The school district came under state control through a consent agreement in September 2014 for its high debt and through a partnership agreement in April 2017 for students’ persistently low test scores on standardized tests. Trustees signed a five-year consent agreement with the state in June 2018 that replaced the partnership agreement and put a superintendent/CEO in charge of the district, with the trustees taking an advisory position. But that agreement ended June 30 due to changes in the law.
The state released the district from the consent agreement in November 2018, even though it’s still in debt, last reported to be $18.4 million.
Secretary Patricia Rush agreed that more than one trustee should be on the committee.
“One board member is not adequate,” she said. “There should be at least two, and I asked if we could at least have an alternate because what if that board member is on vacation or sick. ... They said no, we could not have an alternate. I think that’s kind of crazy.”
Rush said she is also concerned about how the committee would make decisions.
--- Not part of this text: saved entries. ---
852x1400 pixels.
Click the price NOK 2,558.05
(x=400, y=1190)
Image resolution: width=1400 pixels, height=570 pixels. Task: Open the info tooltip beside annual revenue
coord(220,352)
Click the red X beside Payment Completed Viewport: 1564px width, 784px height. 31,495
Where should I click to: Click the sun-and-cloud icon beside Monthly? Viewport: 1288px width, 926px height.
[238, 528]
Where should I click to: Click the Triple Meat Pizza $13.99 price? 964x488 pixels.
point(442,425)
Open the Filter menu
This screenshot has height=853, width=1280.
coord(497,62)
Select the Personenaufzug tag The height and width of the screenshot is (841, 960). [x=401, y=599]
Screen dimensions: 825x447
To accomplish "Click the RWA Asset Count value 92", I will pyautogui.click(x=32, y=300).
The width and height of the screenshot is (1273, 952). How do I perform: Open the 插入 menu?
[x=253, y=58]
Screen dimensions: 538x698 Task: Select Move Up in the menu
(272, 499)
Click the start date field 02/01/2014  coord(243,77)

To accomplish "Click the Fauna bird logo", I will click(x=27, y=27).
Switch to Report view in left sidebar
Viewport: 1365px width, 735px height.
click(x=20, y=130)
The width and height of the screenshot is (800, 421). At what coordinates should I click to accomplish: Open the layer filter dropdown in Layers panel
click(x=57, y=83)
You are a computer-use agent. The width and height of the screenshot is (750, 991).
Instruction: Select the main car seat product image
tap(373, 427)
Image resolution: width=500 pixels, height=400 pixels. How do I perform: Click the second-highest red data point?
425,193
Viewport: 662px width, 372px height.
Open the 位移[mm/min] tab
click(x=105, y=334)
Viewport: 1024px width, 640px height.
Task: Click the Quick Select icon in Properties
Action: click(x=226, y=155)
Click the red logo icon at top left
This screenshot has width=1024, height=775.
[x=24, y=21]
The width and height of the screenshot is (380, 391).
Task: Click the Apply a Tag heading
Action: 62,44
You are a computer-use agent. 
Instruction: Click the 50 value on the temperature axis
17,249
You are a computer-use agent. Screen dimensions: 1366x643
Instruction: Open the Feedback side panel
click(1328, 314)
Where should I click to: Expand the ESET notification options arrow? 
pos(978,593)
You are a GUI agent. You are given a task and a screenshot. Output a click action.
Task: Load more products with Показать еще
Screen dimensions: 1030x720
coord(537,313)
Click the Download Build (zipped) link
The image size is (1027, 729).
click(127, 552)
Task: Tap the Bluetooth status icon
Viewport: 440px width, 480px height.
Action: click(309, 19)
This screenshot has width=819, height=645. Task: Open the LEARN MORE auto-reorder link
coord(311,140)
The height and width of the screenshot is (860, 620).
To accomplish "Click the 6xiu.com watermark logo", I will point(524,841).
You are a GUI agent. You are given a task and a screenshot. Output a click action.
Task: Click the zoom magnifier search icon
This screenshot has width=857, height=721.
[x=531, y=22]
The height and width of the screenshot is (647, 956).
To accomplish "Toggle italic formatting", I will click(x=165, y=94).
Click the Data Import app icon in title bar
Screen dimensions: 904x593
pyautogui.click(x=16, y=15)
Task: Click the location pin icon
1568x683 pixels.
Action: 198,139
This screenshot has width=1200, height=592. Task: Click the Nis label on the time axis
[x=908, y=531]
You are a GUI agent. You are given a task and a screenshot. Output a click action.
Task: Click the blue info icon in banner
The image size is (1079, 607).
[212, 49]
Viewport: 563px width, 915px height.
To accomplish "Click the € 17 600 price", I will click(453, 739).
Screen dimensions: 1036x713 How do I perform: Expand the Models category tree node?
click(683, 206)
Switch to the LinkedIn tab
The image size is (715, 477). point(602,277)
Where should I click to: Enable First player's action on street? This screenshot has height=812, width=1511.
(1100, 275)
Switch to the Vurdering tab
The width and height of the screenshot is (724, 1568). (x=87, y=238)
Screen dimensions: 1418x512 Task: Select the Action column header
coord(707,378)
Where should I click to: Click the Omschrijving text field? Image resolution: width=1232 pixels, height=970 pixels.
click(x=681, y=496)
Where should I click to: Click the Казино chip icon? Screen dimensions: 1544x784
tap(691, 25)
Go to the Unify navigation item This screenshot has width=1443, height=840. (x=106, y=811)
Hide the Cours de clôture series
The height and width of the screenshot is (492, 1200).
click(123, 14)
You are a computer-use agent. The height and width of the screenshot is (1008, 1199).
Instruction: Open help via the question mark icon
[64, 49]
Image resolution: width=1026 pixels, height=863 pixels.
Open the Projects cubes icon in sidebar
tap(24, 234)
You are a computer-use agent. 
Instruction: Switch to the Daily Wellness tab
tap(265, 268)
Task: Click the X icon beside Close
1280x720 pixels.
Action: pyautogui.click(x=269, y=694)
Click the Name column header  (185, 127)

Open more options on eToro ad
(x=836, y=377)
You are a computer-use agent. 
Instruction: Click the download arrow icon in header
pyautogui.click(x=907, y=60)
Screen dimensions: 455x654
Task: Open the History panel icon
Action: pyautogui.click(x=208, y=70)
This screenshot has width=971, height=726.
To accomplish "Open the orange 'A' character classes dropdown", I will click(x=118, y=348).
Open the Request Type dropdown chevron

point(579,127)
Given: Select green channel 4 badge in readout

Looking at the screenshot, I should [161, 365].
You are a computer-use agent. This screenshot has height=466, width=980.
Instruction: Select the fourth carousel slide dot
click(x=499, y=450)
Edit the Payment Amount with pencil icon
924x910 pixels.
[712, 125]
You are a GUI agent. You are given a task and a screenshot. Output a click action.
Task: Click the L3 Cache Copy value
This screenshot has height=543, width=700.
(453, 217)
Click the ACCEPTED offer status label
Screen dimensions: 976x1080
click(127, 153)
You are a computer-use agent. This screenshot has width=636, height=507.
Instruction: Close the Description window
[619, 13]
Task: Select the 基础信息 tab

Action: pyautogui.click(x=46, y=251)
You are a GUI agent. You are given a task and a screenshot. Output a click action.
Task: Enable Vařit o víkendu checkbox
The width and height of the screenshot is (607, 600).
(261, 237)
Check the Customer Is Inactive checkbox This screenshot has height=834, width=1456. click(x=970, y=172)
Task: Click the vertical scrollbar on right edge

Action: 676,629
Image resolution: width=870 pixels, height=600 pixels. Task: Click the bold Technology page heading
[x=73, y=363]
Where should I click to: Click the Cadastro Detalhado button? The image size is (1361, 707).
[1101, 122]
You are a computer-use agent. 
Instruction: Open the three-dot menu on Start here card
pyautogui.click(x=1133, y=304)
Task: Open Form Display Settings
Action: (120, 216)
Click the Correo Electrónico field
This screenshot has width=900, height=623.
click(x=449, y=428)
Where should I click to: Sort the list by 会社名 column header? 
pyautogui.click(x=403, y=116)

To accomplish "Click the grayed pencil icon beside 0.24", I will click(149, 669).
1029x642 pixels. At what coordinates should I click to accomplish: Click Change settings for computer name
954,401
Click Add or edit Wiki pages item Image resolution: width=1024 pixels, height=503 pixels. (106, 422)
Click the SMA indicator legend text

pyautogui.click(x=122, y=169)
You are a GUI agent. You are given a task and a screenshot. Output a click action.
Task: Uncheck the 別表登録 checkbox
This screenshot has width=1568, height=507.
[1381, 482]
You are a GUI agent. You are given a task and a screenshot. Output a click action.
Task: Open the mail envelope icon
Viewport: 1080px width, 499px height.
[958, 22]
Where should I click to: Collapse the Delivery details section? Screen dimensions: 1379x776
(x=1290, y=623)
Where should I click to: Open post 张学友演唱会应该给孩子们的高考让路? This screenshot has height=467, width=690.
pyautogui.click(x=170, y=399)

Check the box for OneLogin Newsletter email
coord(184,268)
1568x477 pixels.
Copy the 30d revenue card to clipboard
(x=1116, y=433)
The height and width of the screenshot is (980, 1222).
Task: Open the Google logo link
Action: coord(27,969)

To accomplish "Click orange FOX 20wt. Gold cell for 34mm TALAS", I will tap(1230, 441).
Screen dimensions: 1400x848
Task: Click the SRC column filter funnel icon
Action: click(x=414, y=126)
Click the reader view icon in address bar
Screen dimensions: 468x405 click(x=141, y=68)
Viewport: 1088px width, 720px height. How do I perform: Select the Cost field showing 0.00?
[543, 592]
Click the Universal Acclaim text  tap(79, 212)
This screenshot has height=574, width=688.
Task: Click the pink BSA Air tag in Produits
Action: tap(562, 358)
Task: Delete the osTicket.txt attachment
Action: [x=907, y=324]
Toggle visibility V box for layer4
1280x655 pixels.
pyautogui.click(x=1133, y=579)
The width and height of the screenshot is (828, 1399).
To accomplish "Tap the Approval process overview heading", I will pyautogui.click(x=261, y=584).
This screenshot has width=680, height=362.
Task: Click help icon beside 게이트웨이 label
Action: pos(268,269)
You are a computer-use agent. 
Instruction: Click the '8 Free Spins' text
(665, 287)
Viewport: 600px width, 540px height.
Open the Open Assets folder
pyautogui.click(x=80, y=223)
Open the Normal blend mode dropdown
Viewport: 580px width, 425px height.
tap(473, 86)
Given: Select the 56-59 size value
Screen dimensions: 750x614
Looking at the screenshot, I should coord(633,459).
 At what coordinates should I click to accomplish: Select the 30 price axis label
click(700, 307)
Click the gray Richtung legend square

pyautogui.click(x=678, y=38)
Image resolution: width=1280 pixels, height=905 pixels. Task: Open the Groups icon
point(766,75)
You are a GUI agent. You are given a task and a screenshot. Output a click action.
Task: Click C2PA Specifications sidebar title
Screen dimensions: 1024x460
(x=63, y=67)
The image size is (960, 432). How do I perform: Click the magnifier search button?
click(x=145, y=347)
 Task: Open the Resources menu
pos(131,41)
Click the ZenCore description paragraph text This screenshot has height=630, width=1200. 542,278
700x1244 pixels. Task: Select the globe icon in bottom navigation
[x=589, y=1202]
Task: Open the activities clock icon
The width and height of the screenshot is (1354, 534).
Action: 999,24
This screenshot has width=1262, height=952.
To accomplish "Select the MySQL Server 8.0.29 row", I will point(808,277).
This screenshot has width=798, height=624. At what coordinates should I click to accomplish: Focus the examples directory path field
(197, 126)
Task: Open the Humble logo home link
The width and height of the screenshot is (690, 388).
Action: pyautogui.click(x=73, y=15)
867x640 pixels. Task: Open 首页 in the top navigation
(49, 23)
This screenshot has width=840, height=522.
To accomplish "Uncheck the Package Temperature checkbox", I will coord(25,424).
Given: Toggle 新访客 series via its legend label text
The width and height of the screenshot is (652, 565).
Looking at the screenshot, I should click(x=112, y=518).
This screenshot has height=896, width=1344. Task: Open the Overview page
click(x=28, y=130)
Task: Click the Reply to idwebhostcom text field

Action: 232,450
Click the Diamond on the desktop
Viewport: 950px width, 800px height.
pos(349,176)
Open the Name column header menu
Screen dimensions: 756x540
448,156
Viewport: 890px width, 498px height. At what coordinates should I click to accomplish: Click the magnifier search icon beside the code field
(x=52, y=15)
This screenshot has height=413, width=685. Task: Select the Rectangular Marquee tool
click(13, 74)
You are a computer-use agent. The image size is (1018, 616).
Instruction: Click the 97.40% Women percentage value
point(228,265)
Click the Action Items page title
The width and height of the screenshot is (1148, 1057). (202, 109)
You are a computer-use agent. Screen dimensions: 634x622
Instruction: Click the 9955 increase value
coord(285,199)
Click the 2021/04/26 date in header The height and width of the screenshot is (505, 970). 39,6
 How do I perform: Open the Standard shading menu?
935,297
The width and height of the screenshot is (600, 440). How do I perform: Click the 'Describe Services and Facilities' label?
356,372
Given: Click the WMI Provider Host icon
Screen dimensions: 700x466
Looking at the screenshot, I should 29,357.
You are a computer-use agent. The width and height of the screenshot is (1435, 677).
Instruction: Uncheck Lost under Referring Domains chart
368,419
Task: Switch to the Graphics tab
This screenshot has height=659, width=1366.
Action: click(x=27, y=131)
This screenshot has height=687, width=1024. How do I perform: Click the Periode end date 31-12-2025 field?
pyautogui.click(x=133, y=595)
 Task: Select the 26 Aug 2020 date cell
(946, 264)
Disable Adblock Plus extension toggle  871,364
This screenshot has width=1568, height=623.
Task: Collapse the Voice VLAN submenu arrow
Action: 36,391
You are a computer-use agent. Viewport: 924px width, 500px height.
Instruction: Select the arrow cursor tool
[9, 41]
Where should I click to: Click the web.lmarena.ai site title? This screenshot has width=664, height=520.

She said state officials said the committee members would not take votes because whatever plan the committee came up with would have to be approved by the school board.
Taylor said another concern of his regards why trustees are dealing with the Michigan Department of Treasury instead of the Michigan Department of Education.
“The board assumed we would probably go into a partnership agreement with MDE,” he said.
In July, trustees sent a 12-page proposal for state officials to consider that he said is very similar to a partnership agreement.
“What was wrong with the plan the board presented?” Taylor said.
He said he’s seen it reported in the media that state officials are reviewing the plan.
“Where are the notes from the review between MDE, the governor and treasury of our plan?” he said.
Taylor said trustees were never told why state officials didn’t accept the plan, adding that it cost a lot of money to put the plan together.
“Every time we had our attorneys read this and go back and forth, that’s monetary money that goes away from educating our kids,” he said.
Taylor said the proposed resolution creating the advisory committee is between the trustees and the state Treasury Department.
“It doesn’t even mention our state superintendent,” he said.
He said the board needs to ask MDE to put the district into a partnership agreement before the proposed committee comes up with an operating plan.
“Then we’ll have protection from dissolution or dissolving the district,” he said.
The district has been in turmoil since May 24, when the Whitmer administration proposed suspending operations at the high school in 2020 so the district could focus on educating students in grades K-8 and on reducing the district’s large debt. At the time, state officials said that if the plan wasn’t accepted, the entire district could be dissolved.
Since then, trustees have rejected not only that plan, but another one that would have closed the high school next year if certain academic and financial benchmarks weren’t met.